О, когда он увидел все это!..

—     Пусть они уходят, Селеста, пусть уходят... мне нужно лечь.

Я выпроводила всех этих людей, потом отвела его в комнату и спросила, что нужно сделать.

—     Поскорее поставьте мне грелки.

Принесли грелки, я поставила зажженную свечу и рядом положила маленькие бумажки для зажигания порошка. На мой вопрос, что нужно еще, он сказал:

—     Оставьте меня и никого не зовите. Мне нужна только постель. И, главное, не входите, пока я не позвоню.

Я ушла, еще раз взглянув на него в последний момент: он задыхался, склонившись в постели над своим порошком. Вне себя от ужаса я ждала на кухне, уже уверенная, что не увижу его живым. Но мало-помалу приступ отошел. Вечером он позвал меня и сказал:

—     Милая Селеста, вы сильно испугались. Я понимаю и благодарю вас, ведь вы никогда ничего подобного не видели. Но, знаете, в молодости у меня бывало и похуже.
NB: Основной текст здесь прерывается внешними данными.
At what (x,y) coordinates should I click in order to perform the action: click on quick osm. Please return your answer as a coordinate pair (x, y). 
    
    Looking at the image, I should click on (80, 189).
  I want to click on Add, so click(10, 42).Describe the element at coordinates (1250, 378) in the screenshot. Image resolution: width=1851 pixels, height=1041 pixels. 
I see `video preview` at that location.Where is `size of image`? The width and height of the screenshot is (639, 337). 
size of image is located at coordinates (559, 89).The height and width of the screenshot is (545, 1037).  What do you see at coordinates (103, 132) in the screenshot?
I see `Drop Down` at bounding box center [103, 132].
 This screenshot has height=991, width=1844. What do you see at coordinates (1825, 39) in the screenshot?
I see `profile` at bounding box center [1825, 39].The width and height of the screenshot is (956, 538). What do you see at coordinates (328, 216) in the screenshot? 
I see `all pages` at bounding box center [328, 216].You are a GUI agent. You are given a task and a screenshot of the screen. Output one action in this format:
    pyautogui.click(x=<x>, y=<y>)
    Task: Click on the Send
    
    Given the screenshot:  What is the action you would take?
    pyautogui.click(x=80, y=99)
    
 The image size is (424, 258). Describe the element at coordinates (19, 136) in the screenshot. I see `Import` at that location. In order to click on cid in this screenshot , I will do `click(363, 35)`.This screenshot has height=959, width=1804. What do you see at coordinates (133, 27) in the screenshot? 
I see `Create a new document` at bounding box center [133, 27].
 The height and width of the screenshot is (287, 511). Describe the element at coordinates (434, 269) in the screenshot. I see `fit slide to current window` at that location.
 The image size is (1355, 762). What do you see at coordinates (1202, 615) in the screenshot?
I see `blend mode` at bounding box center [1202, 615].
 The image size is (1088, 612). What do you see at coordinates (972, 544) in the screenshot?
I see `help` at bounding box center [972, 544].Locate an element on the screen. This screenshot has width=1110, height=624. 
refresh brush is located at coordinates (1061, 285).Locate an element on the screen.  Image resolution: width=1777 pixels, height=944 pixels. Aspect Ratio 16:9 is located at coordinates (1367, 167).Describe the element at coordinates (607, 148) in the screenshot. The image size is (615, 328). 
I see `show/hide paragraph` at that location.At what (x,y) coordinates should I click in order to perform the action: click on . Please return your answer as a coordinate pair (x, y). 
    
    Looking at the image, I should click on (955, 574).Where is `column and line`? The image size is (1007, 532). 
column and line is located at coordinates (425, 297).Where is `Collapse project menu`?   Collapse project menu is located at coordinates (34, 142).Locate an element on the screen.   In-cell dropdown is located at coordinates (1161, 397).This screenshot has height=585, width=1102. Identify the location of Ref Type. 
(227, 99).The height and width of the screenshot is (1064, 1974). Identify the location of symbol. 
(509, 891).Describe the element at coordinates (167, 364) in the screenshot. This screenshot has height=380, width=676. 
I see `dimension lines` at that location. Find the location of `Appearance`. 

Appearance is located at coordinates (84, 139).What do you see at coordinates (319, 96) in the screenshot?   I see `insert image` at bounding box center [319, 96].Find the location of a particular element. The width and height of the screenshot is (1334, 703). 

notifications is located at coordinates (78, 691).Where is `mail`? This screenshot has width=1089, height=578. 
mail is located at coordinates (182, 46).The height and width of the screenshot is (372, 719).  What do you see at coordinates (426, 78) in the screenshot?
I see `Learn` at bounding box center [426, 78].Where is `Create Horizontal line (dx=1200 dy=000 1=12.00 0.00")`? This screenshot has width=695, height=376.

Потом он стал говорить, как теперь нам устроить жизнь:

—     Я не хочу оставлять Эрнеста, и у меня нет ни малейшего желания заниматься поисками, это слишком утомительно. Лучше всего, чтобы все сохранилось, как теперь, по-старому. Вы не против?

И, как будто это было совершенно естественно, я ответила:

—     А почему бы и нет, сударь?

У него был довольный вид, он продолжал, чтобы закончить свою мысль:

—     Дорогая Селеста, я должен сказать вам одну вещь. Мы съездили в Кабур, но теперь с этим покончено: я уже никуда больше не поеду. Солдаты выполняют свой долг, а раз уж я не могу драться, как они, мое дело писать книгу, заниматься своей работой. У меня слишком мало времени, чтобы тратить его на что-нибудь другое.

И в тот самый сентябрьский вечер 1914 года, когда он по собственной воле превратил свою жизнь на последние восемь лет в отшельничество, я, еще ничего не умевшая, тоже вошла в эту жизнь, несмотря на все неприличие этого, как он сказал, и, никогда не пожалев, осталась в ней до самого конца.